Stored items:

**********

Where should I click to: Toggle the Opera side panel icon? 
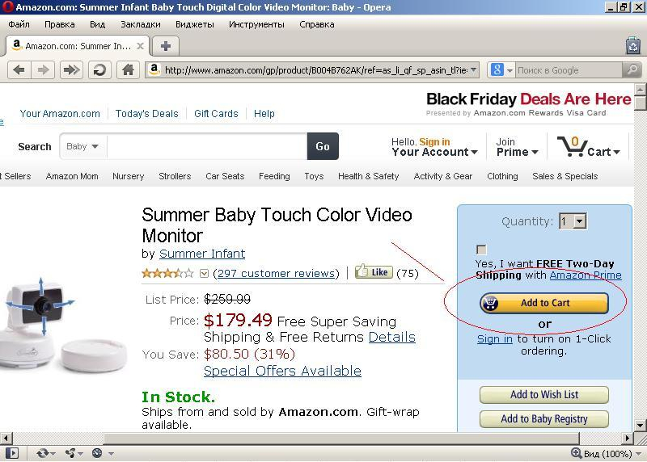pyautogui.click(x=11, y=453)
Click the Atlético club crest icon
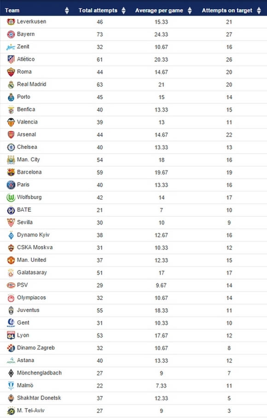The image size is (267, 418). coord(11,59)
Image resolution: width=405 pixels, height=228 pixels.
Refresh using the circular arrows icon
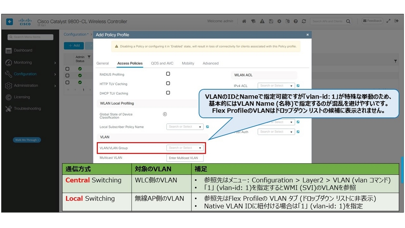[304, 21]
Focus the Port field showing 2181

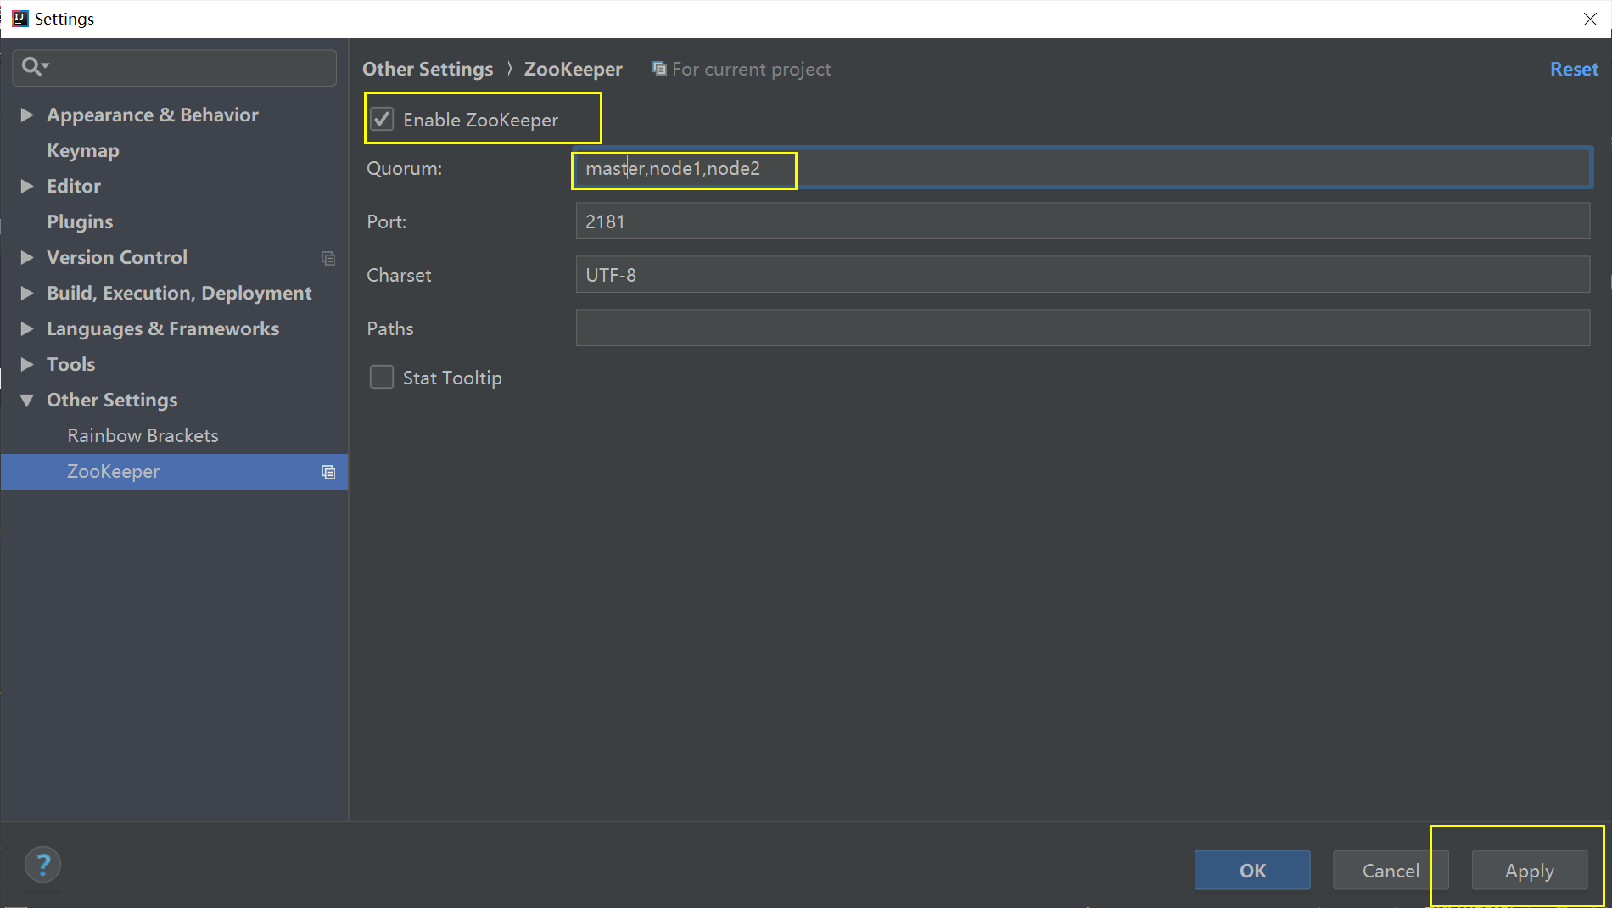tap(1082, 221)
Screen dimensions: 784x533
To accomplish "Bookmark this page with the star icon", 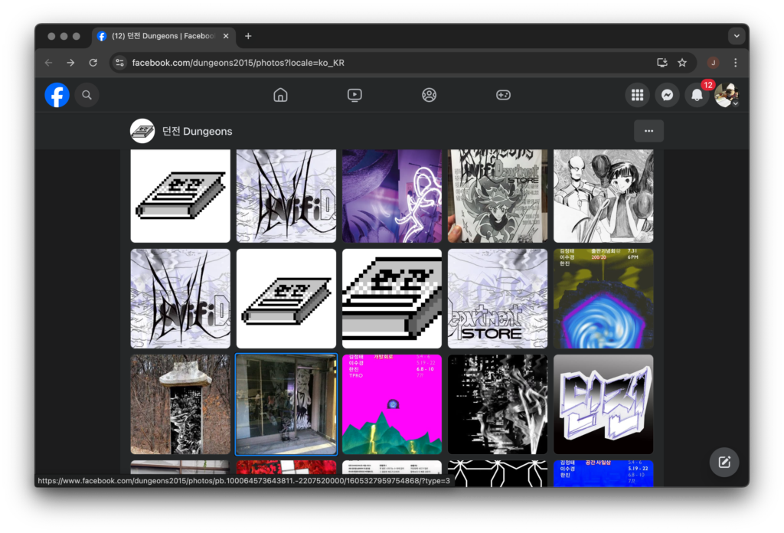I will coord(682,63).

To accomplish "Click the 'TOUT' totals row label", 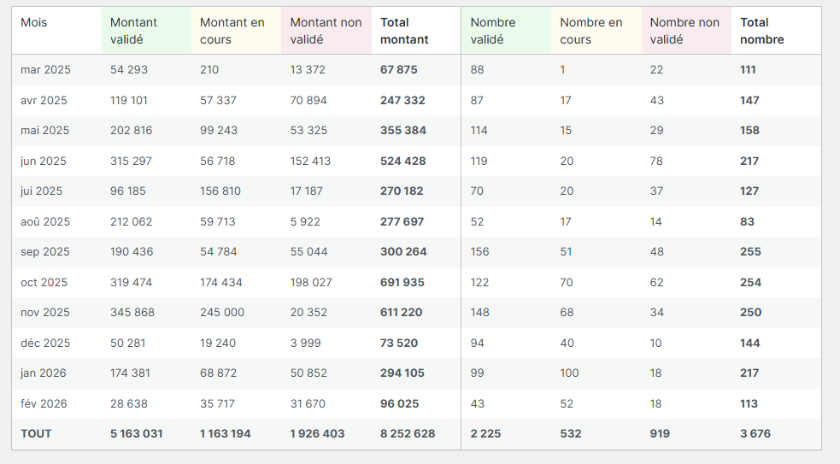I will 36,434.
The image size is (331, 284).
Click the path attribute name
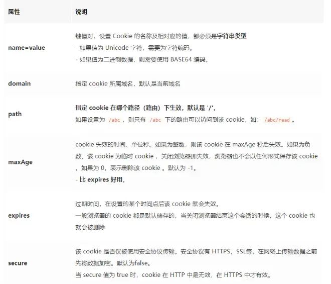15,114
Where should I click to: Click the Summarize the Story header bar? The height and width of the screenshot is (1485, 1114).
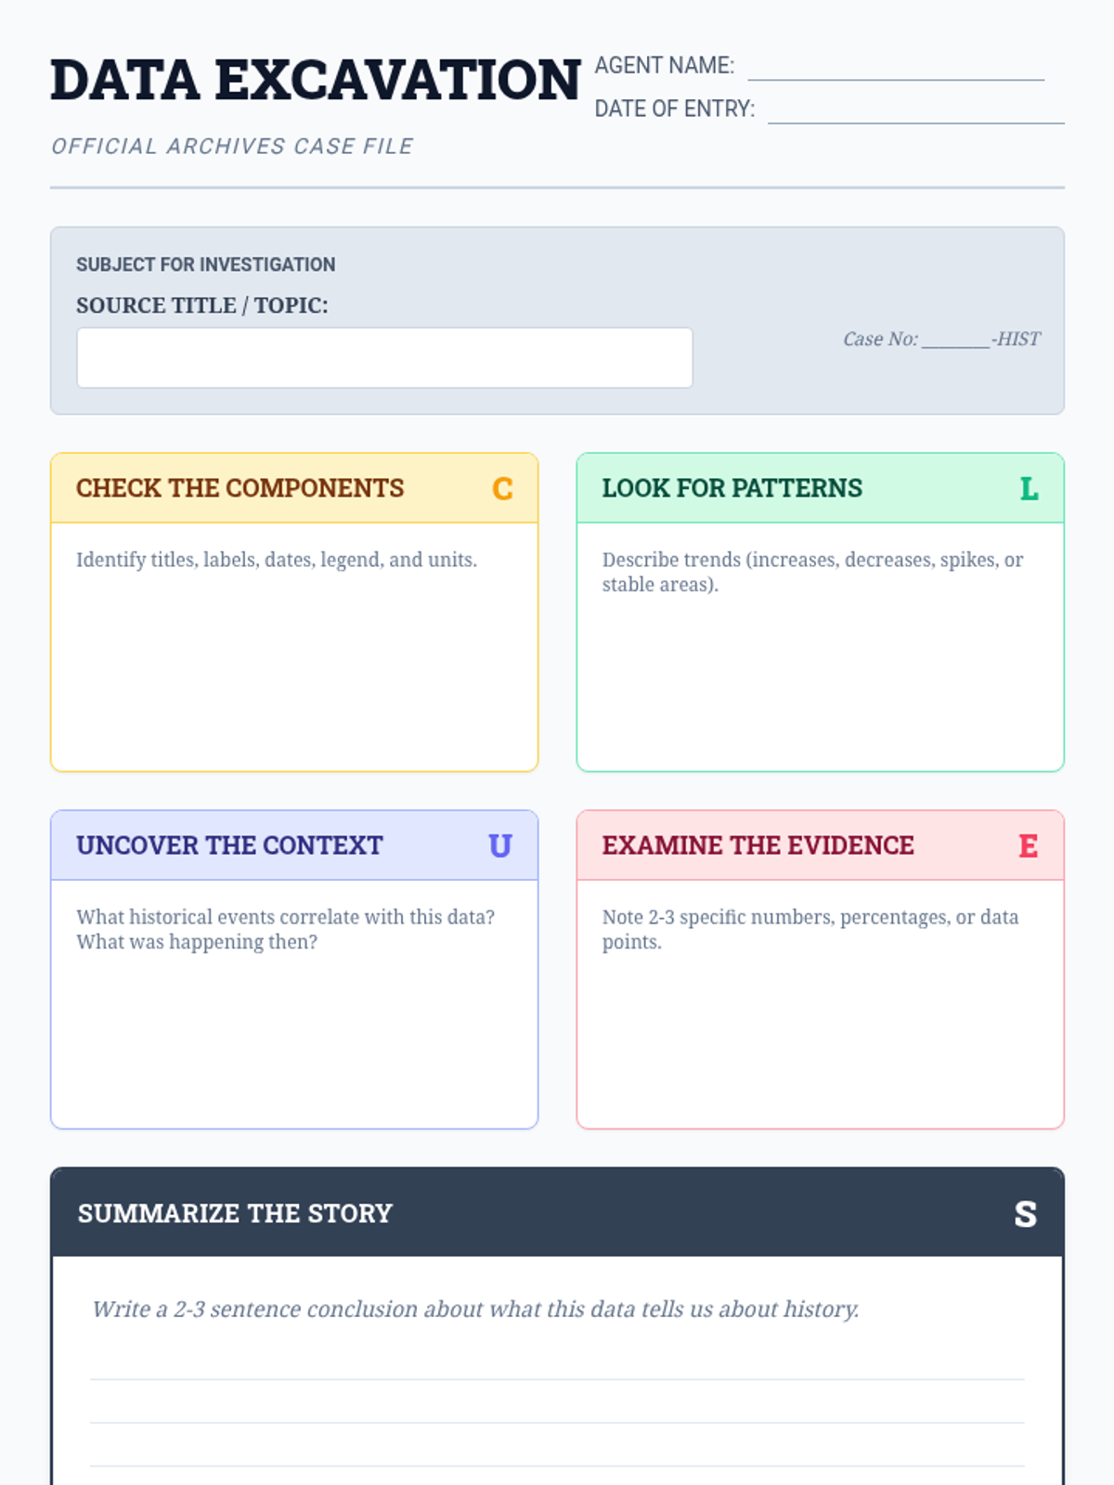pyautogui.click(x=557, y=1212)
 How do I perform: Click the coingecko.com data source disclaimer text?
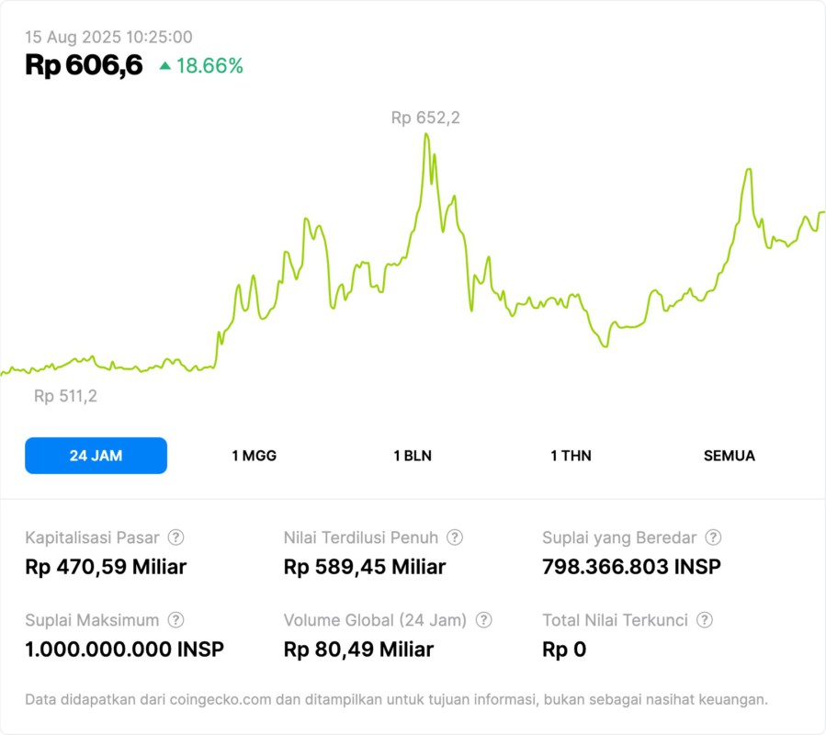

**********

**Task instructions**. Your answer must be the lines from the one containing "Where should I click to: Click" through the final line of the entries, duplicated exactly, with both ends kept and all pictures left out.

**Finished exercise**.
Where should I click to: Click the Summarize the Story header bar? The height and width of the screenshot is (1485, 1114).
pyautogui.click(x=557, y=1212)
 How do I perform: Click the coingecko.com data source disclaimer text?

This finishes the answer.